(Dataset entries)
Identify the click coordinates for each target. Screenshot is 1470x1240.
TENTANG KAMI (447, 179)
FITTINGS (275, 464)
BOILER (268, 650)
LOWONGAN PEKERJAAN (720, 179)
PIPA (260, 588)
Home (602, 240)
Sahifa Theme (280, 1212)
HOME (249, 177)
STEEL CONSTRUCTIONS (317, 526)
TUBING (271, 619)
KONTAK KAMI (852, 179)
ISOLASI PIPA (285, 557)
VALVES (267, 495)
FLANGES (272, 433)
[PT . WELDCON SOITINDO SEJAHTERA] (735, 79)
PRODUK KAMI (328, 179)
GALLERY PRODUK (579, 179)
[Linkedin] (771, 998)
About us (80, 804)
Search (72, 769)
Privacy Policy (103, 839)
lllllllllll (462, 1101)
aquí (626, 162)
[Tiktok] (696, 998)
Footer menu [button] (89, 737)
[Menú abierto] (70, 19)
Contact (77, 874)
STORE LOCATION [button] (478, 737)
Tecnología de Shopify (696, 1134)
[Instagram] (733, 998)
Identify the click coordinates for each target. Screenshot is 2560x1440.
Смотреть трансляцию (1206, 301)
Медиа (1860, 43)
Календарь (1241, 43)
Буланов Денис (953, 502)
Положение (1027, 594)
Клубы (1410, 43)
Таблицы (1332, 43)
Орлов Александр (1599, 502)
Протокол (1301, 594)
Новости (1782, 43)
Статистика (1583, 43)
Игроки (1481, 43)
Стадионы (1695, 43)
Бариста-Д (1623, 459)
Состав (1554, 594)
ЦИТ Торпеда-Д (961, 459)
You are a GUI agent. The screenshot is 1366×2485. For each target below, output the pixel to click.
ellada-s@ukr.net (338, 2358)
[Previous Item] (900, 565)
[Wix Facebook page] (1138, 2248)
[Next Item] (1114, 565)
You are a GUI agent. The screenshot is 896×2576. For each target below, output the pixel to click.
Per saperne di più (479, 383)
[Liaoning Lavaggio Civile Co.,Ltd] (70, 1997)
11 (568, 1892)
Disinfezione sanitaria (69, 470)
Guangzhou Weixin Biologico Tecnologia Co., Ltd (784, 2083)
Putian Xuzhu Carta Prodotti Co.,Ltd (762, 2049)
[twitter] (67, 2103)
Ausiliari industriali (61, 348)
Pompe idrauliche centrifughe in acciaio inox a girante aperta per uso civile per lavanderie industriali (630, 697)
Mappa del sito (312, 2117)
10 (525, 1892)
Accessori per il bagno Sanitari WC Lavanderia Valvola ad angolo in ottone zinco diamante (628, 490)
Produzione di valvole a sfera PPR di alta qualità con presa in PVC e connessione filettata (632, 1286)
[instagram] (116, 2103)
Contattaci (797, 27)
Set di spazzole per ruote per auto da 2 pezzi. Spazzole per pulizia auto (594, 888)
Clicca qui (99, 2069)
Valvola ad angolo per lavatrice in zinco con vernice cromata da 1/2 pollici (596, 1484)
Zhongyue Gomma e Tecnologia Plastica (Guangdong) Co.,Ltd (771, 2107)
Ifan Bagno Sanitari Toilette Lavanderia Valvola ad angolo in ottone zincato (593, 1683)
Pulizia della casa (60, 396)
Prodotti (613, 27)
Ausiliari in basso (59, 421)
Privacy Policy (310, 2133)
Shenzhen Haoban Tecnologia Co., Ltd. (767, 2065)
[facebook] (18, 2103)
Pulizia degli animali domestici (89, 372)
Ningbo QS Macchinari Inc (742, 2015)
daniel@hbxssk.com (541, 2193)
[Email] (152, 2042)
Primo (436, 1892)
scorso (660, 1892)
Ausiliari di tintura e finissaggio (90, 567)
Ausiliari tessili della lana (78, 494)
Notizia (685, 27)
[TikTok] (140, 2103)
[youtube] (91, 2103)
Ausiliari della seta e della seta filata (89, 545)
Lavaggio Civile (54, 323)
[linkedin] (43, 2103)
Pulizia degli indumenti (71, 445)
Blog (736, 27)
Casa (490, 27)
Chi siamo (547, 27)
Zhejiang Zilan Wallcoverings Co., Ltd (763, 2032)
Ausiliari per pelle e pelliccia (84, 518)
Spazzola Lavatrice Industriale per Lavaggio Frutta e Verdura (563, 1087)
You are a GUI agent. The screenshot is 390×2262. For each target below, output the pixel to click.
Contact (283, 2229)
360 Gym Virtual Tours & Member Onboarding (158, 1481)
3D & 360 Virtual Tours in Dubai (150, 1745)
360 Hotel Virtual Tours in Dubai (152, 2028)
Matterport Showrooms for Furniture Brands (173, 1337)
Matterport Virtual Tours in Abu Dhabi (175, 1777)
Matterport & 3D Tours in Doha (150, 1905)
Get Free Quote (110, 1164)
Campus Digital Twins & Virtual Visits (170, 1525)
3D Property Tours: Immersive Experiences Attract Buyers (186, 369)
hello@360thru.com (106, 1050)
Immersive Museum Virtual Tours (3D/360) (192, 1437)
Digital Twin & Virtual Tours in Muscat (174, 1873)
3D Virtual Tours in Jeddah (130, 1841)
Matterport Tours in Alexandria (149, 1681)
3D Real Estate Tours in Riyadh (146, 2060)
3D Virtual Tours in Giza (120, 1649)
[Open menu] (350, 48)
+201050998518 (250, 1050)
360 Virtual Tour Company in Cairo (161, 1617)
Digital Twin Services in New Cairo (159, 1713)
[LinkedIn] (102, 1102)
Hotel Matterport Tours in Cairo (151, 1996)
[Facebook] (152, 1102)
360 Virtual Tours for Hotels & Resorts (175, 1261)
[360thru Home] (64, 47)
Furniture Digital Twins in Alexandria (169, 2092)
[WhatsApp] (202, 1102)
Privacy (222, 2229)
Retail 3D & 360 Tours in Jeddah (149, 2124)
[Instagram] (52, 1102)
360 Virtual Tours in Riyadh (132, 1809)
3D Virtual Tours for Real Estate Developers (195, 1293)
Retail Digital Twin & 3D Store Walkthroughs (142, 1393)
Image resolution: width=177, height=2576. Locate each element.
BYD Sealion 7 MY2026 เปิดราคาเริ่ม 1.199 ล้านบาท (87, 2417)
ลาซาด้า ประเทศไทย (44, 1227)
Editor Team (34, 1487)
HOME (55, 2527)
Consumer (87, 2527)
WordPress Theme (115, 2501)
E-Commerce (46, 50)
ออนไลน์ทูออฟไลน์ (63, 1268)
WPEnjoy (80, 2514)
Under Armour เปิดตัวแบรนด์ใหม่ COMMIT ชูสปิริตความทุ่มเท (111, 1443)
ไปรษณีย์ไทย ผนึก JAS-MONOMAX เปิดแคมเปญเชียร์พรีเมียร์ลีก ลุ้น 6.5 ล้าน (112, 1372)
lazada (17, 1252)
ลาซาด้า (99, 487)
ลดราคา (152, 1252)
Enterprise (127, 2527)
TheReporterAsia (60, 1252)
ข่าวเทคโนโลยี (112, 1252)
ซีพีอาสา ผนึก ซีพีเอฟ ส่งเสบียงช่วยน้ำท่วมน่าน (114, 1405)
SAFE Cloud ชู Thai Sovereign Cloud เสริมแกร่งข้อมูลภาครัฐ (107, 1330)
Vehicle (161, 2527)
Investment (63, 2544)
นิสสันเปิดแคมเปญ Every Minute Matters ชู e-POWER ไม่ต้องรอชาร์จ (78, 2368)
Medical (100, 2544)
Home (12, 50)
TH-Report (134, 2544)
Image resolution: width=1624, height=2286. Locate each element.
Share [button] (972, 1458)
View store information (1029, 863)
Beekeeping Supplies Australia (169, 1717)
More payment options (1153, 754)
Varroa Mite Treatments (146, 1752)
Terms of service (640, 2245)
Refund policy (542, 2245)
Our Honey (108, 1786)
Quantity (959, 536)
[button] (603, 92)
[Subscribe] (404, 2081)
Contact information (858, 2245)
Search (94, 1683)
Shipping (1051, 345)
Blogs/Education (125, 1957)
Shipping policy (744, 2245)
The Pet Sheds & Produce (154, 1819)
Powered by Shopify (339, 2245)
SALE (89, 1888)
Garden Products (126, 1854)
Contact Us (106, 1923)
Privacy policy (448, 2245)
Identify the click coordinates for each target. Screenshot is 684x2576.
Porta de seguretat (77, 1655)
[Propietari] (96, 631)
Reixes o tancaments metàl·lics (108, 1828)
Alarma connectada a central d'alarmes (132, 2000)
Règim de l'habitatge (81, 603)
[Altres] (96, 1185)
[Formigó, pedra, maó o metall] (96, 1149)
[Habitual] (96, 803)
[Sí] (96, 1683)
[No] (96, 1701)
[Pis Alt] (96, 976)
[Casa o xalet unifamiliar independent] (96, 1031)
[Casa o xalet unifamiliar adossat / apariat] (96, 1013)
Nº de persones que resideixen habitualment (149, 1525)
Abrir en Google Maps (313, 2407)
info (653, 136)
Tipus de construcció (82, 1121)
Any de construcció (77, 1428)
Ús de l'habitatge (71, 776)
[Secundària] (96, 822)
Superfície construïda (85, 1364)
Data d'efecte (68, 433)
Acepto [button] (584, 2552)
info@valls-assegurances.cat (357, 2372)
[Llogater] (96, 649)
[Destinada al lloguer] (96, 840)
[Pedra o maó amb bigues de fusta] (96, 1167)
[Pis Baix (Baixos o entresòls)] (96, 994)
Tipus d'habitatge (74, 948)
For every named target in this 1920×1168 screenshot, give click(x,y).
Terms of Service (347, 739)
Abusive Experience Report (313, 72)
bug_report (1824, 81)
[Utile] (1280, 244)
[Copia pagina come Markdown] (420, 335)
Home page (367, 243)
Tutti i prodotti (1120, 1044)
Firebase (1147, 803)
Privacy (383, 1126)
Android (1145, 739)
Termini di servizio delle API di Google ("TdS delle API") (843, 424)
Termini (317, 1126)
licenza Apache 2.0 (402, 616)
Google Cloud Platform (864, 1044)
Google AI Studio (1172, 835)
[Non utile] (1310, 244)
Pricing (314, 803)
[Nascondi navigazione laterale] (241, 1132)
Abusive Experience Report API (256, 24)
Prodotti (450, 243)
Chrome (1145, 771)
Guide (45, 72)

DIRECTIONS: The line above containing "ซีพีอาสา ผนึก ซีพีเอฟ", the line containing "นิสสันเปิดแคมเปญ Every Minute", and every line between them are to be transcribed exactly; no other line is wanted.

SOLUTION:
ซีพีอาสา ผนึก ซีพีเอฟ ส่งเสบียงช่วยน้ำท่วมน่าน (114, 1405)
SAFE Cloud ชู Thai Sovereign Cloud เสริมแกร่งข้อมูลภาครัฐ (107, 1330)
Vehicle (161, 2527)
Investment (63, 2544)
นิสสันเปิดแคมเปญ Every Minute Matters ชู e-POWER ไม่ต้องรอชาร์จ (78, 2368)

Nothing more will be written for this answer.